▸ **Directive**:
Update the material below by changing every "Locate an element on the screen" to "Pinpoint an element on the screen" and leaving all other text as it is.

(Stored entries)
<<<<

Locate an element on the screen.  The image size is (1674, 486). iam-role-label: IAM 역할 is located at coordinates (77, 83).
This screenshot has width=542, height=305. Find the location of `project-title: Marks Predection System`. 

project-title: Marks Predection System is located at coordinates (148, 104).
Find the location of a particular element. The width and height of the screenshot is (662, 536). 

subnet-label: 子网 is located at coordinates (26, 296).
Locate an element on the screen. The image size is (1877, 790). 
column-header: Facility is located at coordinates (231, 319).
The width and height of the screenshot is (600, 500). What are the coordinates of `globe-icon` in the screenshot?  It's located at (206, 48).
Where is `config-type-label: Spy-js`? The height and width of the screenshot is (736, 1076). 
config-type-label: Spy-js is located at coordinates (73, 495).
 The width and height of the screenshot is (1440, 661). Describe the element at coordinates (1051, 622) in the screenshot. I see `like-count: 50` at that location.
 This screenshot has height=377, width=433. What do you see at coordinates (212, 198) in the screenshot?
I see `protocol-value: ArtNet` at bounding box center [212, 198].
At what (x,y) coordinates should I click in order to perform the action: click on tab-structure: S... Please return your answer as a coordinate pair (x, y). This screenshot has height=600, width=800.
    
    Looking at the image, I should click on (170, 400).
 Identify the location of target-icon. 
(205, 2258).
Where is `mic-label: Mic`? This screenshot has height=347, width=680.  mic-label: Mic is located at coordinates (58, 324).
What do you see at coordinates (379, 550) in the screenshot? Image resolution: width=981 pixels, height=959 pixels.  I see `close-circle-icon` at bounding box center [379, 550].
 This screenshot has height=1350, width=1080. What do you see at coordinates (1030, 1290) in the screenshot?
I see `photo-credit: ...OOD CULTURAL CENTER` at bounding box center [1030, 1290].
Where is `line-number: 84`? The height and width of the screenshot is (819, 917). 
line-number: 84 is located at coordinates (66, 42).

>>>>

▸ **Task output**:
Pinpoint an element on the screen.  The image size is (1674, 486). iam-role-label: IAM 역할 is located at coordinates (77, 83).
This screenshot has width=542, height=305. Find the location of `project-title: Marks Predection System`. 

project-title: Marks Predection System is located at coordinates (148, 104).
Find the location of a particular element. The width and height of the screenshot is (662, 536). 

subnet-label: 子网 is located at coordinates (26, 296).
Pinpoint an element on the screen. The image size is (1877, 790). 
column-header: Facility is located at coordinates (231, 319).
The width and height of the screenshot is (600, 500). What are the coordinates of `globe-icon` in the screenshot?  It's located at (206, 48).
Where is `config-type-label: Spy-js`? The height and width of the screenshot is (736, 1076). 
config-type-label: Spy-js is located at coordinates (73, 495).
 The width and height of the screenshot is (1440, 661). Describe the element at coordinates (1051, 622) in the screenshot. I see `like-count: 50` at that location.
 This screenshot has height=377, width=433. What do you see at coordinates (212, 198) in the screenshot?
I see `protocol-value: ArtNet` at bounding box center [212, 198].
At what (x,y) coordinates should I click in order to perform the action: click on tab-structure: S... Please return your answer as a coordinate pair (x, y). This screenshot has height=600, width=800.
    
    Looking at the image, I should click on (170, 400).
 Identify the location of target-icon. 
(205, 2258).
Where is `mic-label: Mic`? This screenshot has height=347, width=680.  mic-label: Mic is located at coordinates (58, 324).
What do you see at coordinates (379, 550) in the screenshot? Image resolution: width=981 pixels, height=959 pixels.  I see `close-circle-icon` at bounding box center [379, 550].
 This screenshot has height=1350, width=1080. What do you see at coordinates (1030, 1290) in the screenshot?
I see `photo-credit: ...OOD CULTURAL CENTER` at bounding box center [1030, 1290].
Where is `line-number: 84`? The height and width of the screenshot is (819, 917). 
line-number: 84 is located at coordinates (66, 42).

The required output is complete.